▶ **EXERCISE OBJECTIVE**
Give back the listing word for word, from top to bottom.

▶ **RECORDS SUPPLIED**
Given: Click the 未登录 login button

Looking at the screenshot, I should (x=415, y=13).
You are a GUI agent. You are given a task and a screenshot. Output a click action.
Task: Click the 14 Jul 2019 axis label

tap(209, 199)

▶ **YOUR RESPONSE**
Given: Click the 未登录 login button

Looking at the screenshot, I should (x=415, y=13).
You are a GUI agent. You are given a task and a screenshot. Output a click action.
Task: Click the 14 Jul 2019 axis label

tap(209, 199)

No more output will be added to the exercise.